Il silenzio di Godard di questi anni si è fatto oggi più rumoroso: le parole pubbliche, a favore di Marine Le Pen, ci hanno ricordato una quiete, che in questi giorni si è trasformato in un muto grido:“Affinché le cose si smuovano un po’, affinché si faccia almeno finta di smuoversi un po’, se non riusciamo davvero a smuoverci. Fare finta è sempre meglio che non fare nulla”.

Ciò che stupisce di più è che in questi giorni non c’è stata nessuna polemica sulle parole di Godard.

Il regista francese, che cambiò il modo di vedere il cinema (almeno ad un livello mainstream), è stato vittima delle sue stesse provocazioni: il nulla che è scaturito dalla sua polemica, almeno qui in Italia, è il segno del legittimo nichilismo di massa, non più figlio delle elite culturali.

A Godard si potrebbe semplicemente rispondere che non c’è reazione più squallida del suo voler stupire.

La liquida e mutevole forma dell’industria culturale non riesce ad essere perforata, ed il finto senso di movimento – a cui si riferisce Godard – è racchiuso nelle sue parole: non c’è più stimolo reale, e persino la provocazione artistica sembra morire sotto i colpi di una volgarizzante opera qualunquista.
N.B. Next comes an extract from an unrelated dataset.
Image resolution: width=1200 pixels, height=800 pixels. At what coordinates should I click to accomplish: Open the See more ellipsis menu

Si può intuire dalle sue parole una psicologia a noi molto nota: quella del rimpianto, della nostalgia a volte troppo forzata e conformista per scioccare l’apatico pubblico. 

Derrida, parlando del “Teatro della Crudeltà” di Antonin Artaud, diceva che qualsiasi spettacolo non potesse non essere politico: lo schieramento intimista, di tutta l’intellighenzia e delle elite culturali, ha fatto parte di una politica culturale con cui oggi dobbiamo fare i conti: la critica che si può fare a questi artisti, a questa classe, non è di tradimento, ma di resa verso questo stato di cose indotto (parliamo di un’arte sterile, inutile, e a volte, persino dannosa); di veder questo stato di normalizzazione e criticarlo con sempre meno analisi. 
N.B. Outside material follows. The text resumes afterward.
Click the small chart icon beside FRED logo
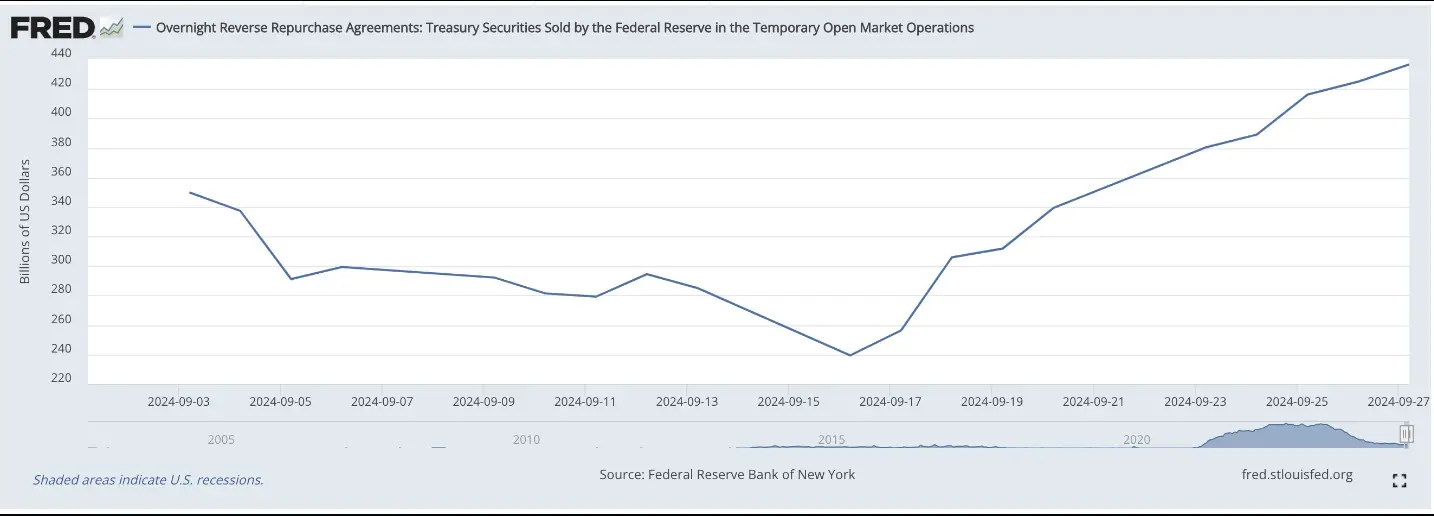The width and height of the screenshot is (1434, 516). (x=111, y=28)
Una visione orfana di un movimento, che il regista non è riuscito a portare avanti nonostante la sua emblematica autonomia. 
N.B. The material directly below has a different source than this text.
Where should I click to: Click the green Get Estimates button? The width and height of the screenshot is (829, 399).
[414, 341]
Le sue frasi, apparentemente sbalorditive, fanno parte di un meccanismo ormai ben conosciuto, e mi chiedo: qual’è l’ultima grande provocazione che può fare un artista?

Lo schierarsi è presentito come una forma di debolezza, di sottomissione del proprio Io artistico ad un sistema, quando, è proprio esso a spingere verso l’atomizzazione delle realtà sociali, politiche e culturali.

Forse, Godard, è un altro dissociato che aspetta di vedere da quella vetrina, che tutti conosciamo fin troppo bene, un cambiamento, un moto di realtà, per sfuggire all’omologazione eterogenea di cui tutte le realtà culturali sono vittime in questi bui anni.

Quello a cui siamo davanti è però il frutto di un pensiero molto noto: già Debord, ne “La società dello spettacolo” riesce ad invertire gli addendi del movimento rivoluzionario, dicendo che ogni moto rivoluzionario è, in realtà, all’interno dell’enorme spettacolarizzazione, reazionario.

Quello che alcuni artisti dimenticano, o che ignorano totalmente, è il fatto che un movimento di avanguardia può comprendere nel suo interno il tradizionalismo (basti pensare al movimento Les Pirimifs arrivati forse al loro apice con Gauguin), ma ricordano bene che il tradizionalismo in sé, non può essere che reazionario.

Sembra di aspettare a volte un grande progresso, di qualsiasi genere, per poter riabilitarsi all’interno di una moda: che sia essa impartita o che sia di una cultura sporca che parta dal basso è poco importante: in cerca di questa verità atavica, gli artisti oggi brancolano nel buio, senza sapere più che lo stupire, è stupire innanzitutto sé stessi.